Collected data:
************
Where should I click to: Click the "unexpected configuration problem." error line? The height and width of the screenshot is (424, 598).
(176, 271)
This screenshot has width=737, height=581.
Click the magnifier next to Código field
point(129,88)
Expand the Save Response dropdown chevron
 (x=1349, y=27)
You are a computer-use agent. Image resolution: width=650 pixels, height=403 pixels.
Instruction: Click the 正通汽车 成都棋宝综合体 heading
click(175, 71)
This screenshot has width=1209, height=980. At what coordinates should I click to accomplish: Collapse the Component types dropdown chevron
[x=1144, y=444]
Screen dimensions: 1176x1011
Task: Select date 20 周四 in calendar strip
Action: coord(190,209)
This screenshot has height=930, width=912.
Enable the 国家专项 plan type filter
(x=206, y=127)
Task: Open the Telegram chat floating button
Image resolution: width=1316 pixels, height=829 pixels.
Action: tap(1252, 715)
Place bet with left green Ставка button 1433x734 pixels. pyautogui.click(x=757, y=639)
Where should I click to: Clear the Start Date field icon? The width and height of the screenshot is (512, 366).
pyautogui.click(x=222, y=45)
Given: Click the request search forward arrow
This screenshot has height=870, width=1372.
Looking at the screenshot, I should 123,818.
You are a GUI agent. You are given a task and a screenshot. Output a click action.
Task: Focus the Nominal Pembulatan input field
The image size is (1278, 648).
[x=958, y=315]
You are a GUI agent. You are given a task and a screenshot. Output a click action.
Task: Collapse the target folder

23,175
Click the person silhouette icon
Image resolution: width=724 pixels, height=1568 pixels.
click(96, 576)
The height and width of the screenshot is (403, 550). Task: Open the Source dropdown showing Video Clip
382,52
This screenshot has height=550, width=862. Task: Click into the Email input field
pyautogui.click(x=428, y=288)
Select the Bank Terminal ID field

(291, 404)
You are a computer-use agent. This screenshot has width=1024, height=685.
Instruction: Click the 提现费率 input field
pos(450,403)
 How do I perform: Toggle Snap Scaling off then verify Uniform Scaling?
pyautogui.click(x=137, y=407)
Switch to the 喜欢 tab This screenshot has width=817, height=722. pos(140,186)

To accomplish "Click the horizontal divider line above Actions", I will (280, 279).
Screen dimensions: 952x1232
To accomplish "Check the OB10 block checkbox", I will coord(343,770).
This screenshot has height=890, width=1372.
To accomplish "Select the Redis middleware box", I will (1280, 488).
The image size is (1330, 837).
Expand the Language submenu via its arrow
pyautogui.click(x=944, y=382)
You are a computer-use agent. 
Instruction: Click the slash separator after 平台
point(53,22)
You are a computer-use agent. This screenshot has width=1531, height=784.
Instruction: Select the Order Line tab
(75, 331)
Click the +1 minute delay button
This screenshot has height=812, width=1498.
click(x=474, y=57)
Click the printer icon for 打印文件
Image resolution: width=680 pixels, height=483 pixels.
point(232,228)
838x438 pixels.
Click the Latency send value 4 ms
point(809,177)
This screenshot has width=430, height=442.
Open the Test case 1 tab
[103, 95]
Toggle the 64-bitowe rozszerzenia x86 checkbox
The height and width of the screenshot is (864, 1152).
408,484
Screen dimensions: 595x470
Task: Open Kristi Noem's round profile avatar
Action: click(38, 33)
************
WORK REQUIRED:
Whenever a line in the entries above includes the word "checkbox", pull that line out.

TASK RESPONSE:
To accomplish "Check the OB10 block checkbox", I will coord(343,770).
Toggle the 64-bitowe rozszerzenia x86 checkbox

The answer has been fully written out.